Community self-defense group in Aquila, Mexico

Community self-defense group in Aquila, Mexico

Communities in Mexico, Honduras, Guatemala, Brazil, Colombia, and other Latin American countries have been antagonized or neglected by police for decades. In these countries, groups have formed their own community police forces that are governed from below to fill the void. [6][7] In the Mexican state of Guerrero (where the 43 students of Ayotzinapa were disappeared in late 2014), armed community police forces are directly fighting the drug cartels and succeeding where state police have failed (or more often sided with the cartels). [8]

We can learn from and adapt these models to our present situation. Rather than begging lawmakers and judges to hold police accountable, which we know they’ll never do, we can hold them accountable ourselves. Not only that, we need to create structures within our own communities that can replace the legitimate functions (public safety, for example) those institutions are meant to fulfill and ultimately replace them. If people see they can protect their communities themselves, without the need to resort to violence as the first option, they’re less likely to rely on police and a bureaucratic justice system to solve their problems.
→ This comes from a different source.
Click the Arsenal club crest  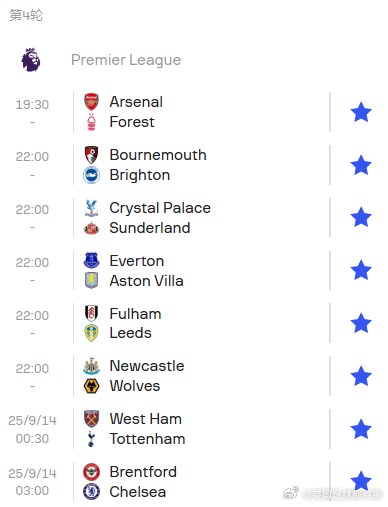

Modern state police often patrol one neighborhood and live elsewhere, sometimes even another city, county, or state. They’re almost never accountable to people in those neighborhoods. Community defense volunteers would not only be residents of the communities they serve, they would be directly accountable to the people they serve. If they they overstep their duties or violate their neighbors’ trust, they could be immediately recalled by the community and help responsible. Their terms of service would likely be limited, limiting any concentration of power they gain given their limited authority.

Community Self-Defense as Dual Power: Eliminating the Need for Police

The idea of building functional organizations to replace the dysfunctional machinery of the state draws heavily on the anarchist idea of dual power. As it stands now, we can’t defeat the police head on in armed combat, nor would that be advisable in any modern industrialized state. They’re much more well-armed, well-organized, and too ready to resort to violence, which would invariably result in countless dead workers and tighter social control. By organizing democratic community self-defense groups, refusing to use and actively discouraging our neighbors from relying on state police, and pushing for police disarmament and removal from our neighborhoods, the state will necessarily be less involved our affairs as we position ourselves to better argue why they’re no longer needed. That doesn’t mean there won’t be conflict, but at least we’ll be in a position to defend ourselves when it arrives.
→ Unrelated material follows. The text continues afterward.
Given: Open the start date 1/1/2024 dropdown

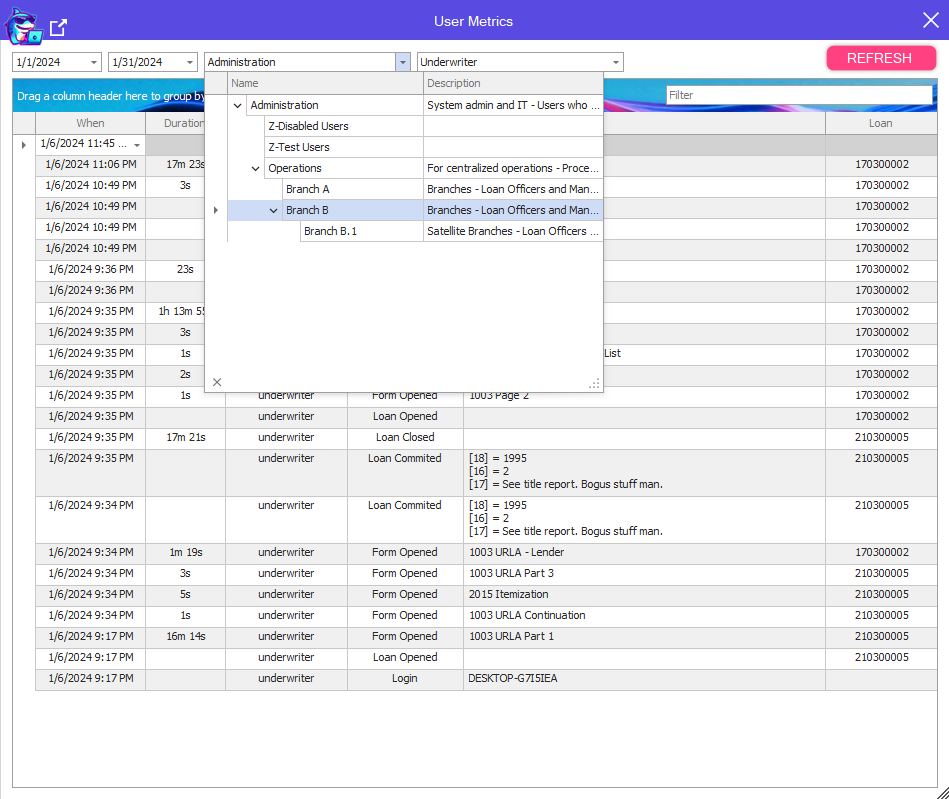Looking at the screenshot, I should pos(94,62).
Organizing community self-defense groups in this way has the added benefit of forcing us to get to know our neighbors. In doing so, we might also move to create community-based alternatives to social welfare programs and other government functions, on which we’re now dependent (such as emergency services, education, or transportation). If these organizations are based on mutual aid and community solidarity, we can eliminate the social conditions that lead to crime, drug addiction, and poverty, in the first place and become less dependent on capitalists and the state to care for us.
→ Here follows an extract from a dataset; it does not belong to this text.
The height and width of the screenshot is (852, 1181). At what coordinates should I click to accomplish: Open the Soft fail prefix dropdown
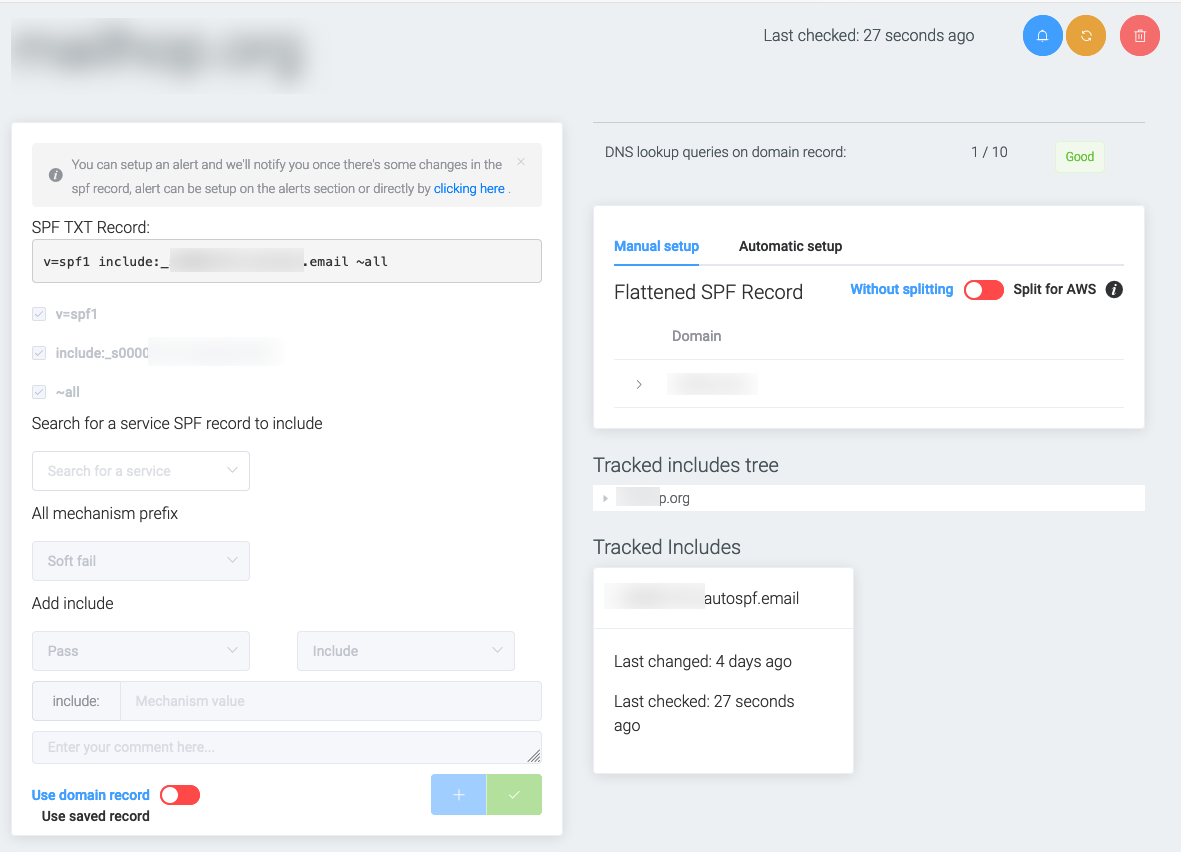click(141, 561)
All working people have an interest in building stronger communities. Voting every few years won’t advance our interests. Protesting outside government offices will only yield the slightest reforms the state can get by with. Filing lawsuits, while sometimes effective, ultimately won’t topple a system rooted in injustice. Community self-defense groups won’t resolve all our problems, but it’s a solid step in the right direction. Coupled with parallel campaigns to fight our bosses in the workplace, to fight prisons in our communities, and forging new social support and mutual aid organizations that don’t rely on the state, we will build a new system of social relations that replaces and will ultimately supplant the oppressive conditions that exist today. It will require a good amount of work, and none of it will be easy, but when it’s done, we’ll find our lives more manageable, more rewarding, and more just world than the violent capitalist dictatorship under which we now toil and suffer.